→ **Listed records**:

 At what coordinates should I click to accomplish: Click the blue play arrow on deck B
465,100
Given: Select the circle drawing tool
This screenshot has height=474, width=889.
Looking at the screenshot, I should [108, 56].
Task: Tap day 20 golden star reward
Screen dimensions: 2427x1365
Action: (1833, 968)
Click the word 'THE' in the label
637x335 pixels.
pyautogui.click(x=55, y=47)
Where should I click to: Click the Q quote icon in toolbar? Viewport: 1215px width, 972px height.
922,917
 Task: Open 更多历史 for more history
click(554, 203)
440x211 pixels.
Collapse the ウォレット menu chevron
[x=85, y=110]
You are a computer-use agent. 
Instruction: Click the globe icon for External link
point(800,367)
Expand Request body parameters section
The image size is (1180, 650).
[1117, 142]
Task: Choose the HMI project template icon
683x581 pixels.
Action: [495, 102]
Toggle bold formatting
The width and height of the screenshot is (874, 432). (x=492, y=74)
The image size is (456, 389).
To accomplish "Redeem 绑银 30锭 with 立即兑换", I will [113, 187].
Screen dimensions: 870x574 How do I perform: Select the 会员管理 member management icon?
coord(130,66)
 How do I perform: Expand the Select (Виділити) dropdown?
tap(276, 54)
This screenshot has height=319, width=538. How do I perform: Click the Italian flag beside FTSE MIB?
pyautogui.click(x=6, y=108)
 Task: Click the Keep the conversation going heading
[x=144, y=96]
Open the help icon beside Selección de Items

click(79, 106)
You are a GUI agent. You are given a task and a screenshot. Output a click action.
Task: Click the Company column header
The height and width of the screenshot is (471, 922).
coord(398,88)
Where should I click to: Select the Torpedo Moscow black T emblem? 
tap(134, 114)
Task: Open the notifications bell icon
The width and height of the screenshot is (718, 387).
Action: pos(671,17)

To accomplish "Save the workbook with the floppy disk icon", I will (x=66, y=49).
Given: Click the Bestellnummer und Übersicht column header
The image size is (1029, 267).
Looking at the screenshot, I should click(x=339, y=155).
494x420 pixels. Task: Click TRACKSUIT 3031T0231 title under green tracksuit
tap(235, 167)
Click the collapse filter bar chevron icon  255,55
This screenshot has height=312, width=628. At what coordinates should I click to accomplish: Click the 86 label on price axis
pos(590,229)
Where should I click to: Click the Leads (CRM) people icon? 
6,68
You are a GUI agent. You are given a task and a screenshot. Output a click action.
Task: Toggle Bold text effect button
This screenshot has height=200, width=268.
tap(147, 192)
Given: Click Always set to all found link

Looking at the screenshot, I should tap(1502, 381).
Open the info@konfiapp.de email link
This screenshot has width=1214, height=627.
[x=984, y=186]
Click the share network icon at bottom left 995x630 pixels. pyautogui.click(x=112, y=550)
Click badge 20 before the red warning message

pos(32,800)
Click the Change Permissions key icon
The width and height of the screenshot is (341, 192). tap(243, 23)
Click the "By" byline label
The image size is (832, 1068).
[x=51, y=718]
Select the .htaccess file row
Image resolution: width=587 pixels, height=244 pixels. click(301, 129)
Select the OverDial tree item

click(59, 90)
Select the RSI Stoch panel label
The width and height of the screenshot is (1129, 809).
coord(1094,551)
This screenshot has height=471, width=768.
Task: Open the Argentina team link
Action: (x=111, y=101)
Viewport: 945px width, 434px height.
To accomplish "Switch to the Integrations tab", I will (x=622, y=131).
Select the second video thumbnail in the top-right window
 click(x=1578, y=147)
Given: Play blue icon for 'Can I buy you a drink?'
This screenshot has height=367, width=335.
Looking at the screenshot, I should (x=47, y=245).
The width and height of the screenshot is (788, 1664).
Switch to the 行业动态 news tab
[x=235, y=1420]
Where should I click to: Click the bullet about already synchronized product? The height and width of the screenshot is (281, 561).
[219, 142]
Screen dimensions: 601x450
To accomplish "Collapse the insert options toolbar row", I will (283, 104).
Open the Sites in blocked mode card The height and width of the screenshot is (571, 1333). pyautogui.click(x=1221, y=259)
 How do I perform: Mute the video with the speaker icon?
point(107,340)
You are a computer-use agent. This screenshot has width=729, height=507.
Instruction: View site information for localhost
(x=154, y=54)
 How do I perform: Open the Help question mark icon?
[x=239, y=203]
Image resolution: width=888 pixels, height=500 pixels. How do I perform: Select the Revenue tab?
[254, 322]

→ **How to complete this task**: Set every record down again, exactly as given.

→ **Response to this exercise**:
 At what coordinates should I click to accomplish: Click the blue play arrow on deck B
465,100
Given: Select the circle drawing tool
This screenshot has height=474, width=889.
Looking at the screenshot, I should [108, 56].
Task: Tap day 20 golden star reward
Screen dimensions: 2427x1365
Action: (1833, 968)
Click the word 'THE' in the label
637x335 pixels.
pyautogui.click(x=55, y=47)
Where should I click to: Click the Q quote icon in toolbar? Viewport: 1215px width, 972px height.
922,917
 Task: Open 更多历史 for more history
click(554, 203)
440x211 pixels.
Collapse the ウォレット menu chevron
[x=85, y=110]
You are a computer-use agent. 
Instruction: Click the globe icon for External link
point(800,367)
Expand Request body parameters section
The image size is (1180, 650).
[1117, 142]
Task: Choose the HMI project template icon
683x581 pixels.
Action: [495, 102]
Toggle bold formatting
The width and height of the screenshot is (874, 432). (x=492, y=74)
The image size is (456, 389).
To accomplish "Redeem 绑银 30锭 with 立即兑换", I will [113, 187].
Screen dimensions: 870x574 How do I perform: Select the 会员管理 member management icon?
coord(130,66)
 How do I perform: Expand the Select (Виділити) dropdown?
tap(276, 54)
This screenshot has height=319, width=538. How do I perform: Click the Italian flag beside FTSE MIB?
pyautogui.click(x=6, y=108)
 Task: Click the Keep the conversation going heading
[x=144, y=96]
Open the help icon beside Selección de Items

click(79, 106)
You are a GUI agent. You are given a task and a screenshot. Output a click action.
Task: Click the Company column header
The height and width of the screenshot is (471, 922).
coord(398,88)
Where should I click to: Select the Torpedo Moscow black T emblem? 
tap(134, 114)
Task: Open the notifications bell icon
The width and height of the screenshot is (718, 387).
Action: pos(671,17)

To accomplish "Save the workbook with the floppy disk icon", I will (x=66, y=49).
Given: Click the Bestellnummer und Übersicht column header
The image size is (1029, 267).
Looking at the screenshot, I should click(x=339, y=155).
494x420 pixels. Task: Click TRACKSUIT 3031T0231 title under green tracksuit
tap(235, 167)
Click the collapse filter bar chevron icon  255,55
This screenshot has height=312, width=628. At what coordinates should I click to accomplish: Click the 86 label on price axis
pos(590,229)
Where should I click to: Click the Leads (CRM) people icon? 
6,68
You are a GUI agent. You are given a task and a screenshot. Output a click action.
Task: Toggle Bold text effect button
This screenshot has height=200, width=268.
tap(147, 192)
Given: Click Always set to all found link

Looking at the screenshot, I should tap(1502, 381).
Open the info@konfiapp.de email link
This screenshot has width=1214, height=627.
[x=984, y=186]
Click the share network icon at bottom left 995x630 pixels. pyautogui.click(x=112, y=550)
Click badge 20 before the red warning message

pos(32,800)
Click the Change Permissions key icon
The width and height of the screenshot is (341, 192). tap(243, 23)
Click the "By" byline label
The image size is (832, 1068).
[x=51, y=718]
Select the .htaccess file row
Image resolution: width=587 pixels, height=244 pixels. click(301, 129)
Select the OverDial tree item

click(59, 90)
Select the RSI Stoch panel label
The width and height of the screenshot is (1129, 809).
coord(1094,551)
This screenshot has height=471, width=768.
Task: Open the Argentina team link
Action: (x=111, y=101)
Viewport: 945px width, 434px height.
To accomplish "Switch to the Integrations tab", I will (x=622, y=131).
Select the second video thumbnail in the top-right window
 click(x=1578, y=147)
Given: Play blue icon for 'Can I buy you a drink?'
This screenshot has height=367, width=335.
Looking at the screenshot, I should (x=47, y=245).
The width and height of the screenshot is (788, 1664).
Switch to the 行业动态 news tab
[x=235, y=1420]
Where should I click to: Click the bullet about already synchronized product? The height and width of the screenshot is (281, 561).
[219, 142]
Screen dimensions: 601x450
To accomplish "Collapse the insert options toolbar row", I will (283, 104).
Open the Sites in blocked mode card The height and width of the screenshot is (571, 1333). pyautogui.click(x=1221, y=259)
 How do I perform: Mute the video with the speaker icon?
point(107,340)
You are a computer-use agent. This screenshot has width=729, height=507.
Instruction: View site information for localhost
(x=154, y=54)
 How do I perform: Open the Help question mark icon?
[x=239, y=203]
Image resolution: width=888 pixels, height=500 pixels. How do I perform: Select the Revenue tab?
[254, 322]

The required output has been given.